Prior to the very large Women's Health Initiative (WHI) study, first reported in 2002, most studies of hormone therapy (HT) in postmenopausal women showed that it had a positive effect on heart disease. The WHI study was designed to be a placebo-controlled, prospective, randomized trial that would definitively establish the value of HT in the treatment of post-menopausal women. The conclusions of the WHI study, much to almost everyone's surprise, showed small but very real increases in both cardiovascular disease and breast cancer among the women in the HT treatment groups.

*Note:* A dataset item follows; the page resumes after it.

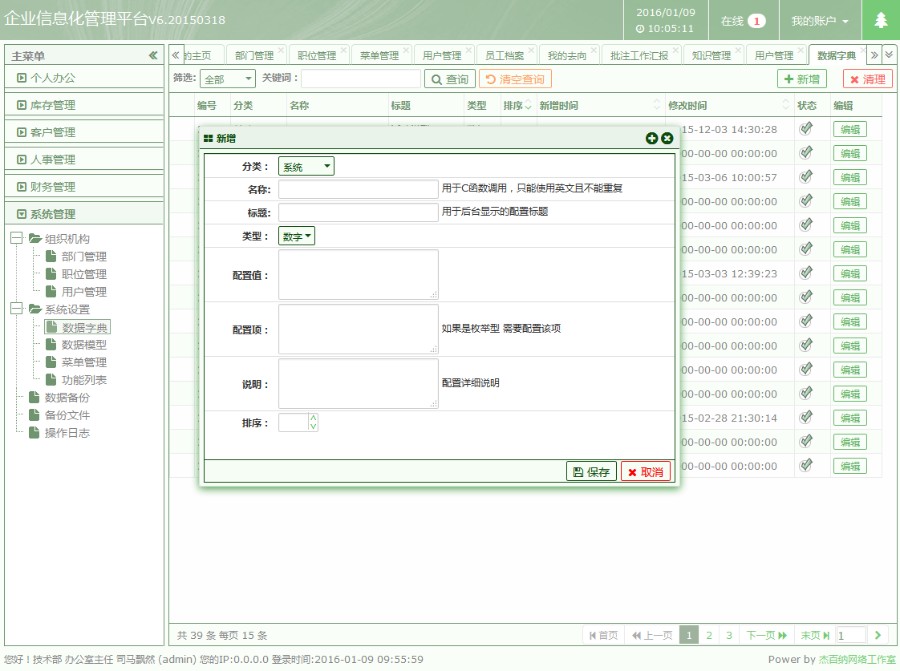This screenshot has width=900, height=671.
Task: Click the tree icon in the top-right corner
Action: (882, 18)
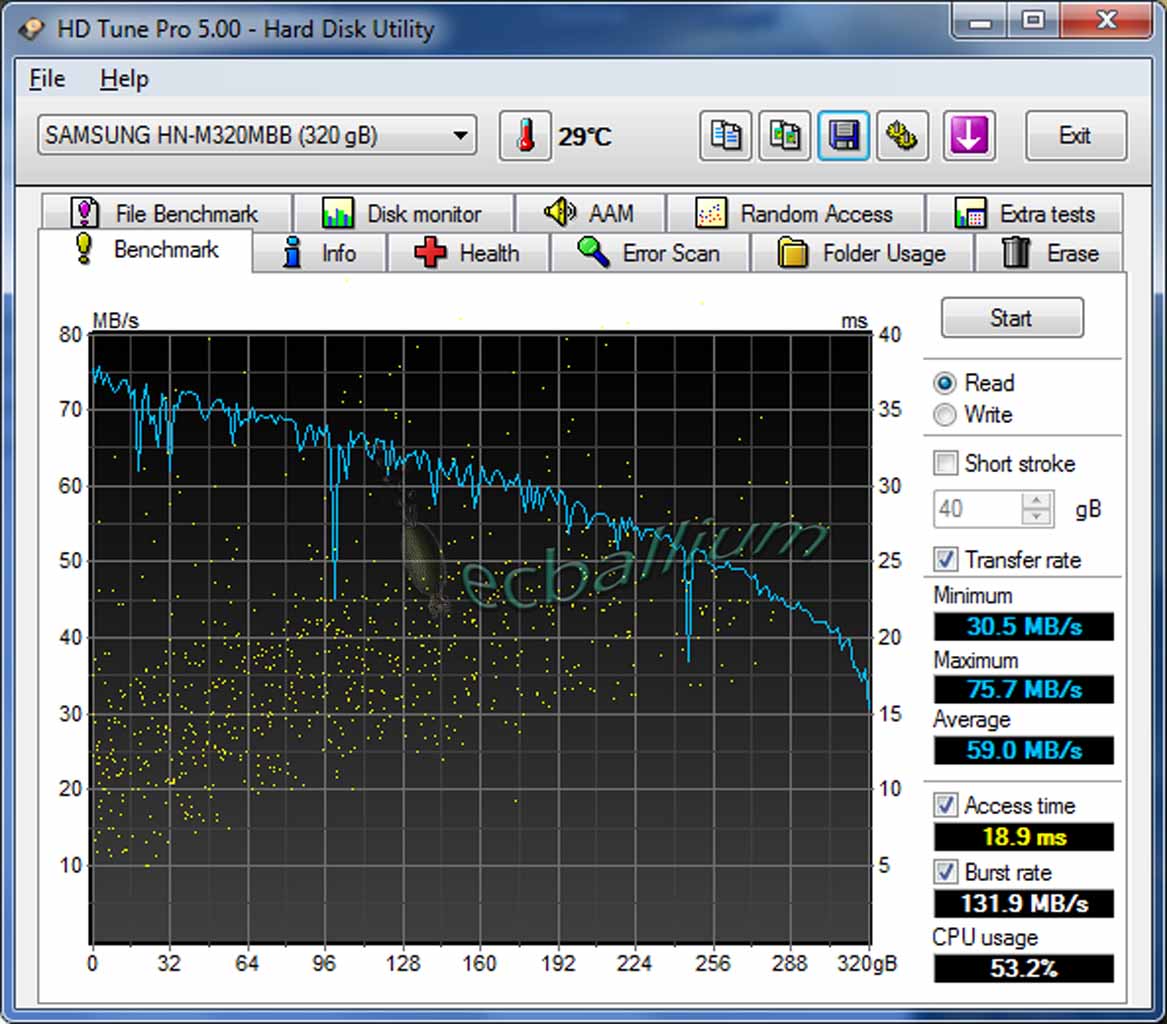
Task: Expand the SAMSUNG HN-M320MBB drive dropdown
Action: [x=460, y=135]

As a result of these reports, many physicians began to counsel their patients to stop their HT regimens since, though the hormones relieved menopausal symptoms, HT was placing them at increased risk for heart disease and breast cancer. This situation left many women in a difficult quandary: quit HT and live with the often very uncomfortable symptoms of menopause, or stay on HT and increase the risk of developing a serious medical condition.
Once the initial furor over the report's conclusions died down, professionals began to take serious, discerning looks at the design of the WHI study. Some very interesting problems with the design of the study and its conclusions were discovered. Many knowledgeable investigators now believe that the WHI study was seriously flawed and cannot be used to generalize about the best course of action for many postmenopausal women.
Key among the problems of the WHI are that (1) the women in the study, with an average age of 63, were disproportionately older than the general population; (2) these women had never been on any type of hormone regimen post-menopause; and (3) the particular HT regimen chosen could easily explain the negative results, particularly since, before the WHI, this form of HT had never been demonstrated to prevent cardiovascular disease.
These facts do not change the findings of the WHI study, but they render the findings much less relevant for most postmenopausal women.